I love Dick (Краус) - страница 104


Это такая раскованная сцена: ты то входишь в нее, то выходишь. Проделав все необходимое, я перекладываю курицу и овощи в кастрюлю и ставлю тушиться. Я выхожу из кухни и говорю тебе, что блюдо должно потомиться сорок пять минут. Мы идем в кровать. За чем еще можно коротать время с таким удовольствием? Разве не в этом смысл медленной готовки?

После секса мы едим курицу «Маренго», недолго болтаем.

И потом я ухожу…

БЕЗРОДНЫЕ КОСМОПОЛИТЫ

В последнее время я представляю и другие красивые сцены. Прошлым вечером я мчала по Второй авеню на своем пикапе, вычисляя лучший маршрут, чтобы объехать пробки по пути к Восьмой и Пятой, и на меня вдруг нахлынули воспоминания о вечеринках в Ист-Хэмптоне: эффектные, роскошные гости, будто герои фильмов; чем дальше в ночь – тем более расплывчатыми становятся все эти персонажи; наркотики, амбиции, деньги, энергия… Помнишь тот никчемный фильм Оливера Стоуна о жизни Джима Моррисона? Согласно Оливеру, Джим был пай-мальчиком из Калифорнии – милаха, симпатичная белокурая подружка, галлюциногенные грибы, – пока он не встретил Спятивших Жидовских Ведьм Нью-Йорка. Эти Ведьмы утащили его на самое дно – к экзотическим наркотикам, диким вечеринкам, их мозгоебной демонологии. Зато они понимали его поэзию. Из-за этих ведьм Джим и умер от передоза в ванной парижского отеля.

Представь, Д., что я одна из тех Спятивших Жидовских Ведьм, и я понимаю, почему тебе страшно.

И почему принято считать, что жизнь Дженис Джоплин – нисходящая спираль в саморазрушение? Все, что она сделала, рассматривают сквозь призму ее смерти. Роже Жильбер-Лекомт, Курт Кобейн, Джими Хендрикс, Ривер Феникс тоже покончили жизнь самоубийством, однако их смерти мы считаем последствием жизней, в которых они зашли слишком далеко.

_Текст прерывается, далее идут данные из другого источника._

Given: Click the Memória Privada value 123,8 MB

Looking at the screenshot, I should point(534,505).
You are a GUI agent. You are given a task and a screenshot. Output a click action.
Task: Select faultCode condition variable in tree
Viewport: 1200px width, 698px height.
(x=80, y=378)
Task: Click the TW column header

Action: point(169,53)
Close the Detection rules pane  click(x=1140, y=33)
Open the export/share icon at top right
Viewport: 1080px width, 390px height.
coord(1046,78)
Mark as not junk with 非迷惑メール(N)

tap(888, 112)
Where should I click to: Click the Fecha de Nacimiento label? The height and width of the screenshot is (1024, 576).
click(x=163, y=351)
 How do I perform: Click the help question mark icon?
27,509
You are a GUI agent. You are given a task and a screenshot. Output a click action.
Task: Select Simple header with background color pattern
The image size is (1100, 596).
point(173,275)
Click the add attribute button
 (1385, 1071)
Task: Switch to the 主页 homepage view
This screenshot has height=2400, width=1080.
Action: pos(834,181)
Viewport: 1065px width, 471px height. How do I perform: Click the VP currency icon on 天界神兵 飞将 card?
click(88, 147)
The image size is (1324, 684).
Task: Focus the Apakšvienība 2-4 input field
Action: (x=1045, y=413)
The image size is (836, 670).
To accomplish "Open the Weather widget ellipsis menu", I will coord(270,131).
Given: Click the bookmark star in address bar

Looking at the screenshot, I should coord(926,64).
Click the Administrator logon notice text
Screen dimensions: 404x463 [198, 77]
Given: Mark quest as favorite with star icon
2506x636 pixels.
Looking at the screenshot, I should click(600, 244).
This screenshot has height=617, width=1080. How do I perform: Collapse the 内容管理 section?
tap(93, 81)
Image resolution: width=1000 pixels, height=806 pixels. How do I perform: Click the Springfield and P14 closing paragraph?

Но стоит девочке выбрать смерть – Дженис Джоплин, Симона Вейль, – как смерть тут же начинает ее определять, становится следствием ее «проблем». Быть женщиной до сих пор означает быть запертой внутри сугубо психологического. Неважно, насколько бесстрастно или масштабно женщина формулирует свое представление о мире, как только в него включается ее личный опыт, ее чувства, в центре внимания снова оказывается она сама. Поскольку чувства пугают, мир отказывается признавать, что их можно рассматривать как научную дисциплину, как форму. Дорогой Дик, я хочу, чтобы мир был интереснее, чем мои проблемы. Поэтому я должна сделать свои проблемы общественными.

Переписка между Гюставом Флобером и Луизой Коле похожа на шоу «Панч и Джуди». У Луизы Коле, писательницы девятнадцатого века, были розовые щечки и славные кудряшки. В отличие от ее противницы Жорж Санд (которая предпочла «жить как мужчина», пока года не скрыли ее под маской великого матриарха), Луиза хотела писать и она хотела быть женственной. И то, как сложно это совмещать, она сделала темой своего творчества. Флобер думал: «Вы – поэт, прикованный к женщине! Не думайте, что вы сможете изгнать то, что тяготит вас в жизни, дав этому волю в искусстве. Нет! Сору сердца нет места на бумаге». Год за годом они встречались в Париже, он назначал место и время свиданий – секс и ужин раз в месяц, всякий раз, когда Флобер нуждался в отдыхе от его писательских будней в Руане. Однажды Луиза захотела познакомиться с его семьей. И тут слово биографу Флобера Фрэнсису Стигмюллеру: «Описанная Флобером запальчивость Эммы Бовари, безусловно, родилась из визгливых требований Луизы». Когда Флобер наконец разбил ей сердце, она написала об этом стихотворение, на которое он ответил: «Ты превратила Искусство в средство для отвода эмоций, в какой-то ночной горшок, который вовремя подставили, чтобы не перелилось я не знаю что. Но пахнет гадко! Пахнет ненавистью!»